Visibility enhancement of multi-waveband infrared images from degraded visual environment

Multi-waveband infrared (IR) sensors capture more spectral information of atmospheric particles and may provide better penetration thru dust under dynamically changing conditions. Therefore, enhancing the visibility of multi-waveband infrared images obtained in degraded visual environment (DVE) is an important way to improve the perception of the environment under DVE conditions. In this paper, we present a system to enhance visibility in DVE conditions by modifying the wavelet coefficients of multi-waveband IR images. In the proposed system, input multi-waveband IR images are transferred into the wavelet domain using an integer lifting wavelet transformation. The low-frequency wavelet coefficients in each waveband are independently modified by an adaptive histogram equalization technique for improving the contrast of the images. To process high-frequency wavelet coefficients, a joint edge-mapping filter is applied to the multi-waveband high-frequency wavelet coefficients to find an edge map for each subband of wavelet coefficients; then a nonlinear filter is used to remove noise and enhance edge coefficients.
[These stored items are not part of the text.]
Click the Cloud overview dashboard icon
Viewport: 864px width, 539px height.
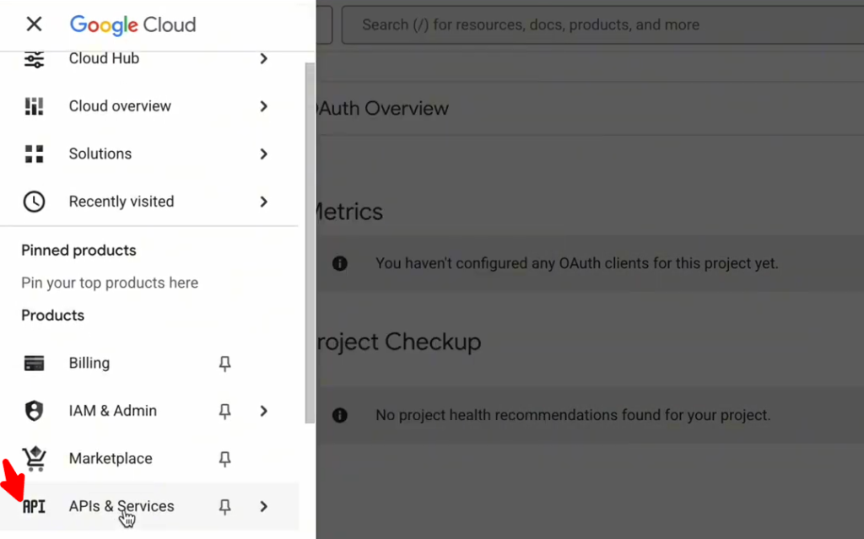pos(34,106)

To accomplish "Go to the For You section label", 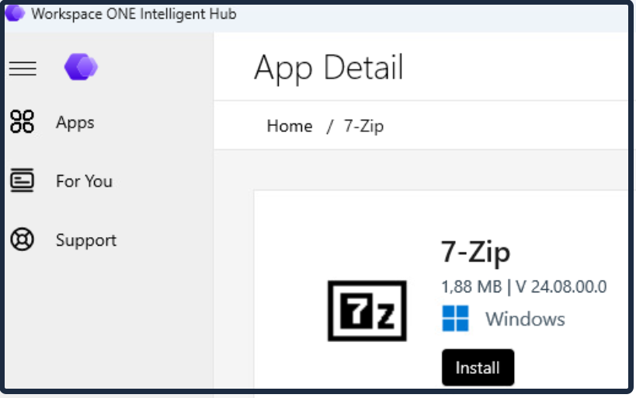I will (x=84, y=181).

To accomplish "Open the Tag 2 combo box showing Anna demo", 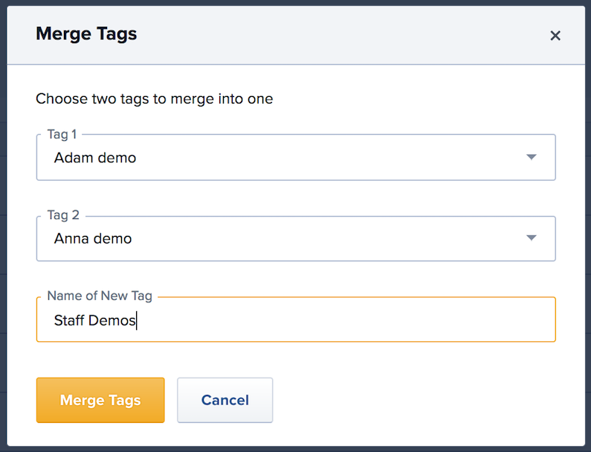I will pos(295,239).
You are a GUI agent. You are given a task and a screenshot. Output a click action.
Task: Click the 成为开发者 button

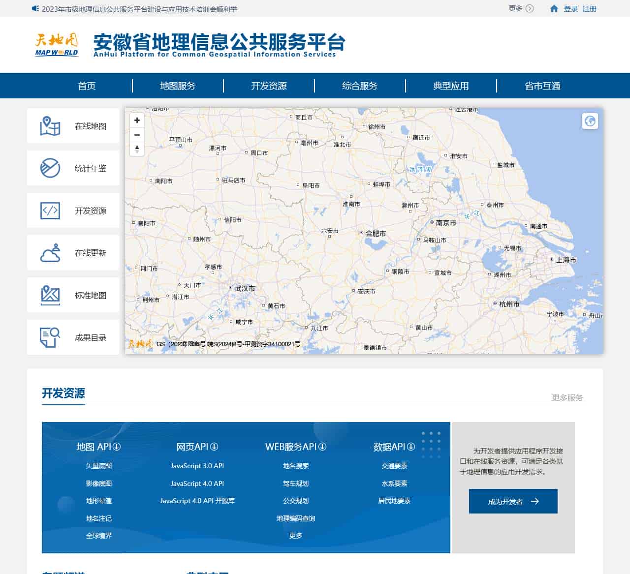click(x=513, y=501)
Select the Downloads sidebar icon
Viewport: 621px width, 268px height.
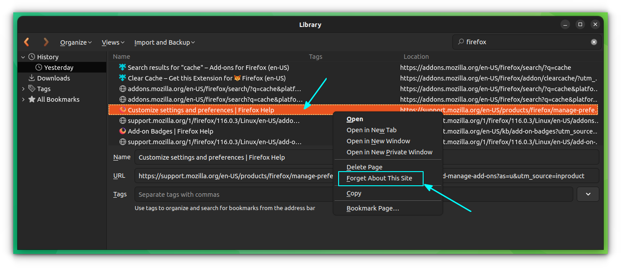coord(32,78)
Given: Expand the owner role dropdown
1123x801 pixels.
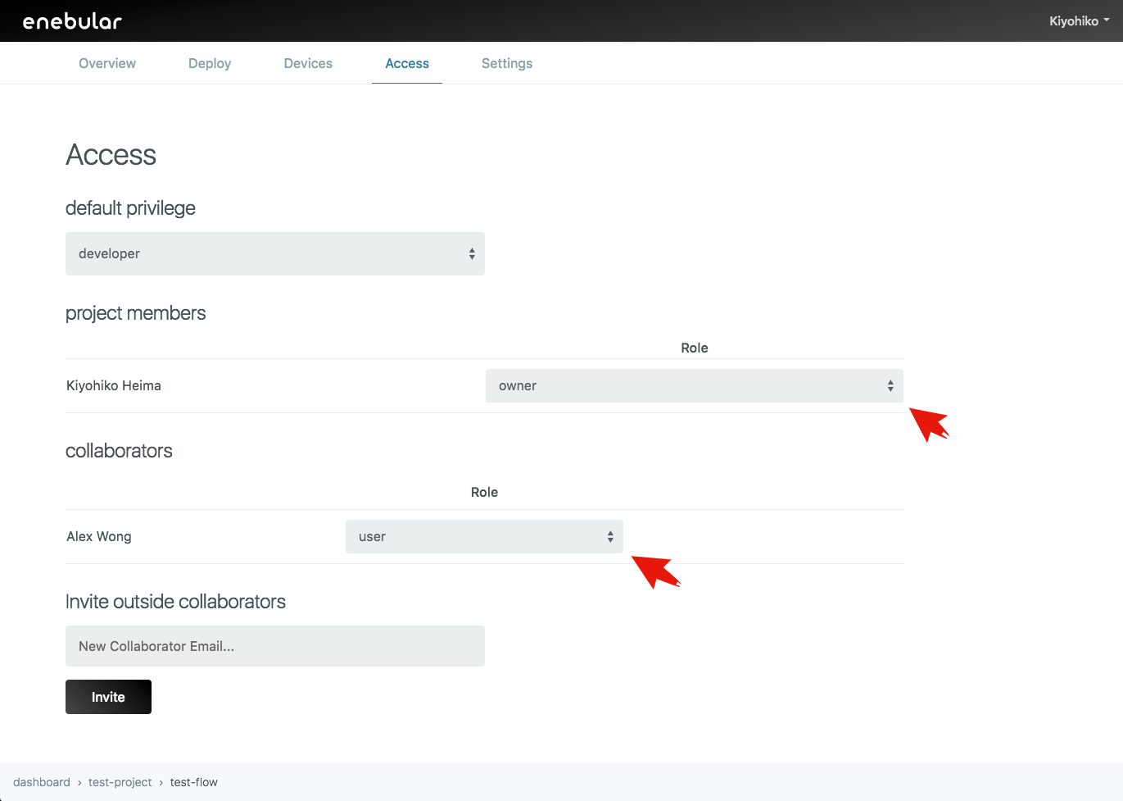Looking at the screenshot, I should [x=694, y=386].
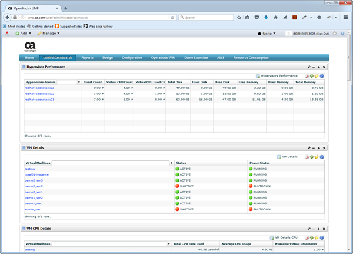353x254 pixels.
Task: Open the Resource Consumption tab
Action: coord(251,58)
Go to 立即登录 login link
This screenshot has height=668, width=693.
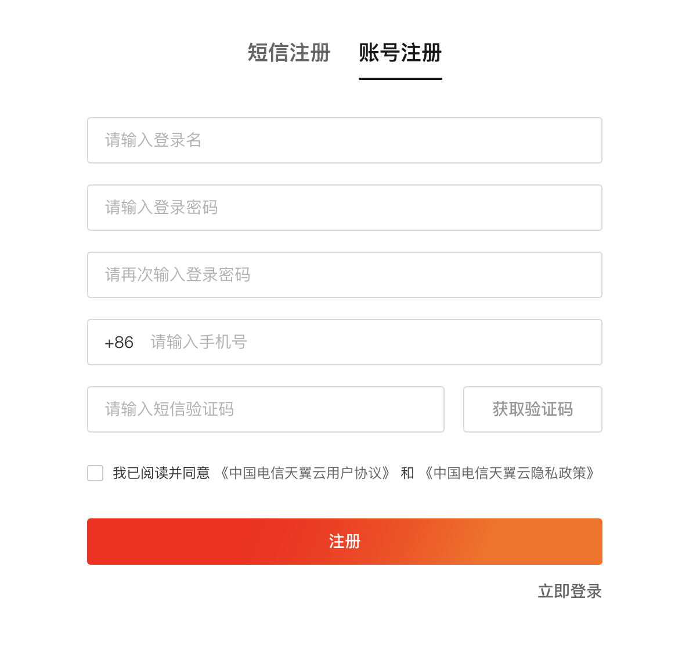[x=569, y=591]
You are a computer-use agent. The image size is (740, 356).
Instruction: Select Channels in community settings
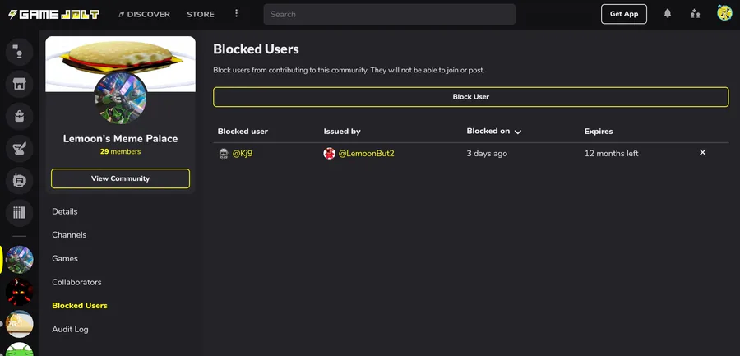[x=69, y=235]
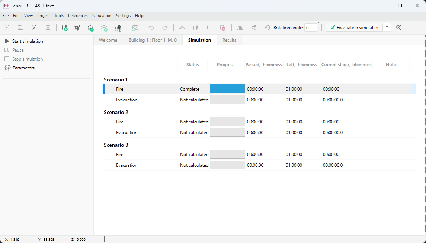Undo the last action
This screenshot has height=243, width=426.
pyautogui.click(x=151, y=27)
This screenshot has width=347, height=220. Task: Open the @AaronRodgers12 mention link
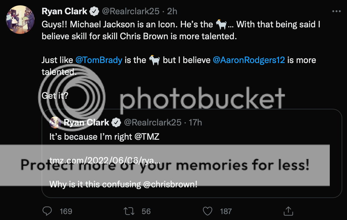[x=249, y=60]
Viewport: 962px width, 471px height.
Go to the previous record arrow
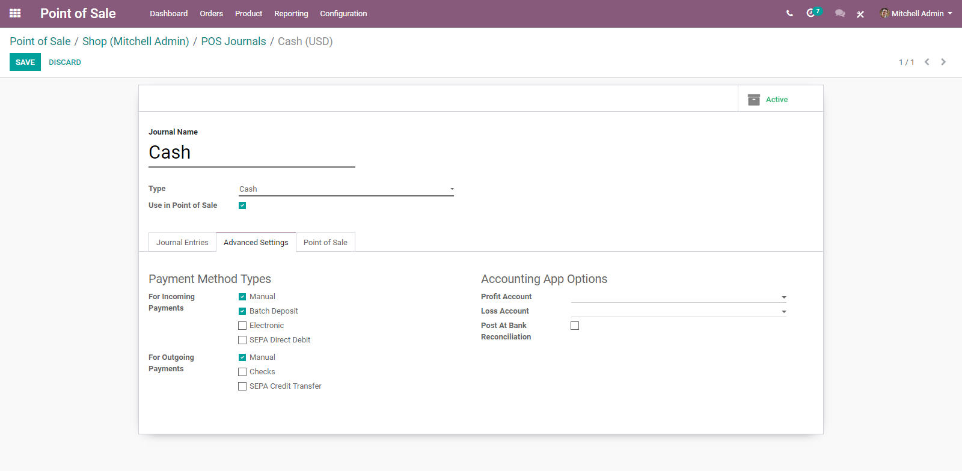[x=927, y=62]
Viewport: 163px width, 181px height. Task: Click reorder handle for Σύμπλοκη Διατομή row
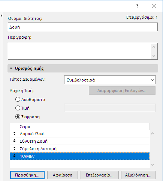tap(14, 149)
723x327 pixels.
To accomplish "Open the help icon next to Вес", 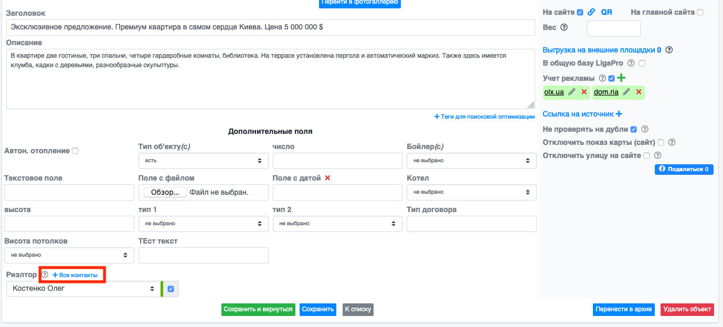I will click(x=564, y=27).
Finally, the inverse lifting wavelet transformation is applied to the modified multi-waveband wavelet coefficients to obtain enhanced multiwaveband IR images. We tested the proposed system with degraded multi-waveband IR images obtained from a helicopter landing in brownout conditions. Our experimental results show that the proposed system is effective for enhancing the visibility of multi-waveband IR images under DVE conditions.